→ **ACTIVITY**: Please output exactly the part of the records below that opens with the line containing "1109x706 pixels." and closes with the line containing "the Teaching Note", both lines included, and nothing else.

┌──

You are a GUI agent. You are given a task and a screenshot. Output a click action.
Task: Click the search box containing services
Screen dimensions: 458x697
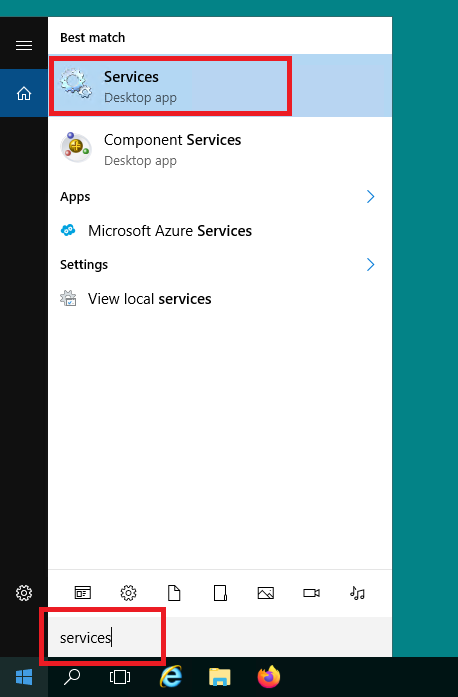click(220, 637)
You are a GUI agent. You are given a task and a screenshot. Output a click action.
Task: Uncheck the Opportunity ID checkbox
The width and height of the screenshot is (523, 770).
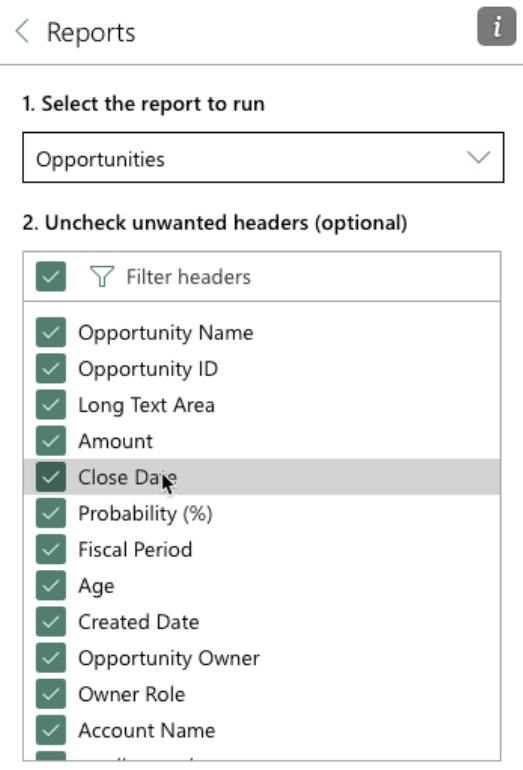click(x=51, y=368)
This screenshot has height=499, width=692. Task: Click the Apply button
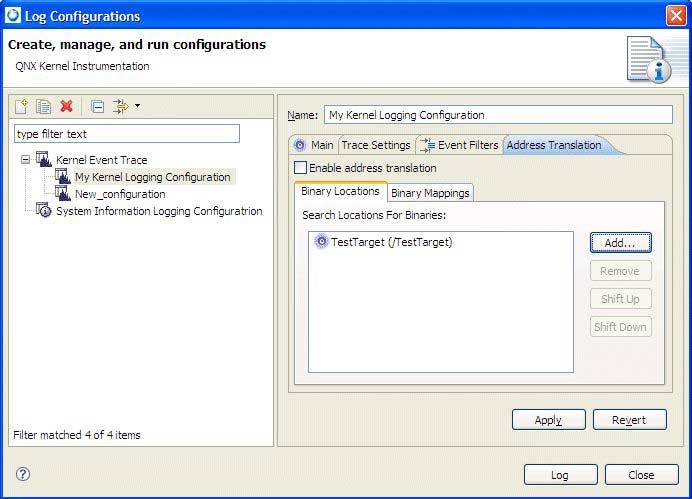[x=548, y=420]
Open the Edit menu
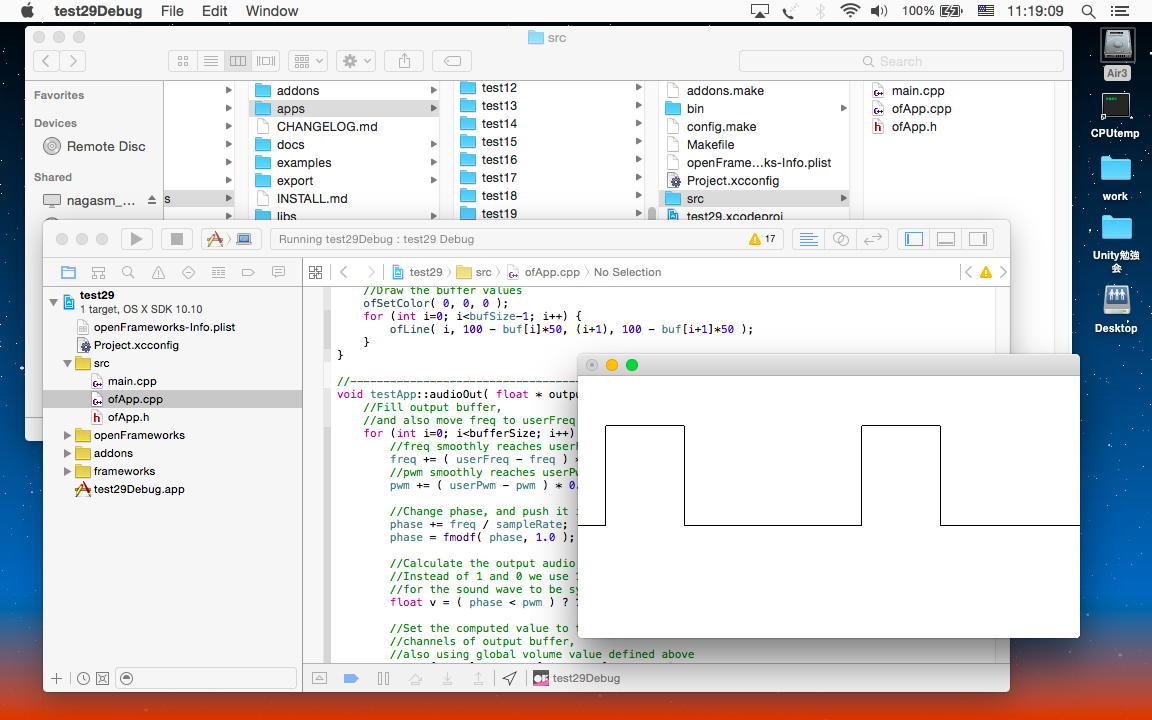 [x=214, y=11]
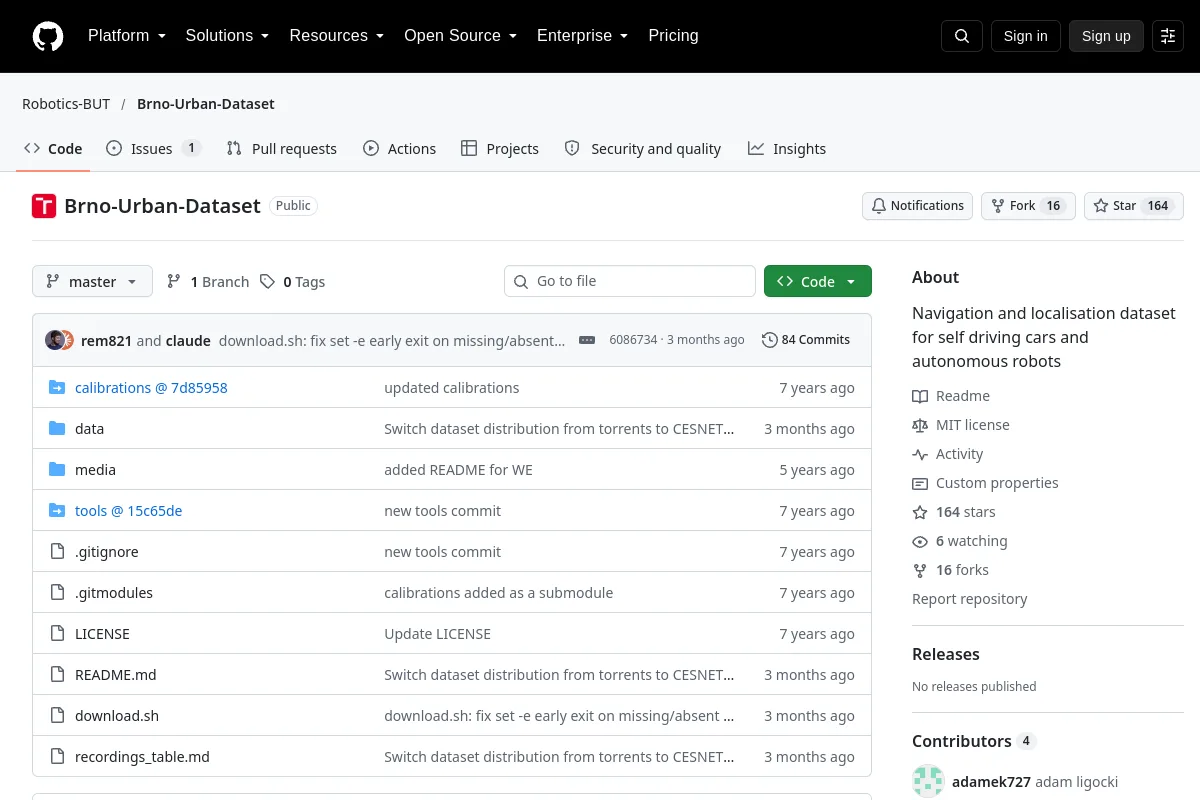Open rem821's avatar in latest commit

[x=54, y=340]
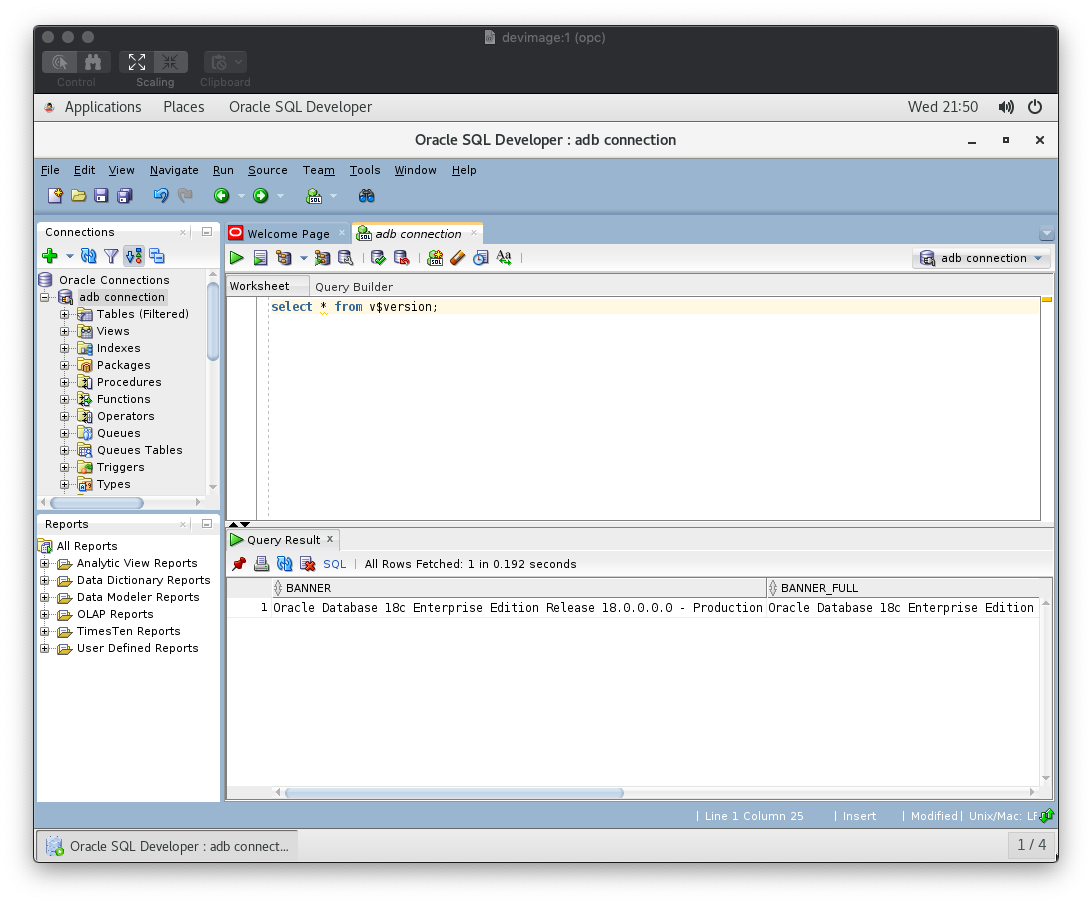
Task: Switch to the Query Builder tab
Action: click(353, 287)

└──
┌──

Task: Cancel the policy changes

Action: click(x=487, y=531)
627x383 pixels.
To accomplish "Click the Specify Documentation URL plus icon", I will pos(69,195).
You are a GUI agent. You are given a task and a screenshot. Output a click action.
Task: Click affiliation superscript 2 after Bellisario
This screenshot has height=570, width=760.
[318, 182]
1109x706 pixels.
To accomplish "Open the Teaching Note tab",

└──

→ **RESULT**:
1109x706 pixels.
To accomplish "Open the Teaching Note tab",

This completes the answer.